───── MATERIAL TO PROCESS

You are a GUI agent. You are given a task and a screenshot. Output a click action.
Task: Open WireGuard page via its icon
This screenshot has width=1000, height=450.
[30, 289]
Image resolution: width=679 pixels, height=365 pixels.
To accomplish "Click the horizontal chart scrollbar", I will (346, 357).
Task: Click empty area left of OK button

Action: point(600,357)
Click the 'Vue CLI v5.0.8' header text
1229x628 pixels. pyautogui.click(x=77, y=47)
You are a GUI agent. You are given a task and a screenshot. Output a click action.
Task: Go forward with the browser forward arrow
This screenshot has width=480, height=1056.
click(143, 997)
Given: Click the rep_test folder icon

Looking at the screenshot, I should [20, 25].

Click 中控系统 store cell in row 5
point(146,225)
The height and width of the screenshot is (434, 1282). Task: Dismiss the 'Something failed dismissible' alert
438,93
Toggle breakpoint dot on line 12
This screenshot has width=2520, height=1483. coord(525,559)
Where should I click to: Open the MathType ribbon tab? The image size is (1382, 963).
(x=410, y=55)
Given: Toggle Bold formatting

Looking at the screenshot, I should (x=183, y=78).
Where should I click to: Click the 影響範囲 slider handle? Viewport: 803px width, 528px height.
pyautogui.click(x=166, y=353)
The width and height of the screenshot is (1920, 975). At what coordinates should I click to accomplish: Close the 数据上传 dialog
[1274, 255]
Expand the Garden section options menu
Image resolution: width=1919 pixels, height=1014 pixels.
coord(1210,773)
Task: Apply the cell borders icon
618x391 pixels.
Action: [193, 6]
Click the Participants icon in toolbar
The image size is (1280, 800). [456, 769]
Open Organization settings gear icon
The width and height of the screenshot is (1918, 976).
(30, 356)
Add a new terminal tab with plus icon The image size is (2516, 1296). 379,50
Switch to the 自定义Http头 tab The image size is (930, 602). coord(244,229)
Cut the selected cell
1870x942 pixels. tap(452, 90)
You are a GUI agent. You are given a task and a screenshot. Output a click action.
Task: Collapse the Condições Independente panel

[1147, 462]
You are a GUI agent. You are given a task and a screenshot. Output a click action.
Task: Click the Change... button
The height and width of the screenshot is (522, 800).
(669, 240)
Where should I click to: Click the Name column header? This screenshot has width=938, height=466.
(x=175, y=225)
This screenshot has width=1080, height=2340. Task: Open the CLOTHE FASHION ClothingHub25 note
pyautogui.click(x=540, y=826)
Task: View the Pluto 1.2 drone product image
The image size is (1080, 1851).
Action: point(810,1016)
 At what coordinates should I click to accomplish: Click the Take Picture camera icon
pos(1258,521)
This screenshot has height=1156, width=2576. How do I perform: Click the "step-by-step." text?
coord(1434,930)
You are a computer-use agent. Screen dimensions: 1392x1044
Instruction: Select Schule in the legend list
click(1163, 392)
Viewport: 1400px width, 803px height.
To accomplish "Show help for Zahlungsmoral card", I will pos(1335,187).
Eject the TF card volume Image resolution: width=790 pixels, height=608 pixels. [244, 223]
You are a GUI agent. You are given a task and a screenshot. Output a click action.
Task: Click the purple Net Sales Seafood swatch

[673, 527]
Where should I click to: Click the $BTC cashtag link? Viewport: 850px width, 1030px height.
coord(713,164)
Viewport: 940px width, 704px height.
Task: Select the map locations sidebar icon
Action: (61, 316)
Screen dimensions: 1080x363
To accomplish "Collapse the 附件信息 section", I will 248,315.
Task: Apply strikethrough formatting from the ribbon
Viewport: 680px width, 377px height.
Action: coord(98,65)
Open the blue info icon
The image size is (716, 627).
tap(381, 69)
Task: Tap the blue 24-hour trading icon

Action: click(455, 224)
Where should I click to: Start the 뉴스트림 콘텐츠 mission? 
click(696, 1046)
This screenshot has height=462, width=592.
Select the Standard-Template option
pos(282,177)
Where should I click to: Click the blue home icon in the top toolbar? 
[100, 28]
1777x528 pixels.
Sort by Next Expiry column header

──────────

- GOAL -
Find every line in the items above that contains the string "button" and copy each of those lines. Case counts.

- ANSWER TO THIS EXERCISE -
Task: Click empty area left of OK button
Task: Click the Change... button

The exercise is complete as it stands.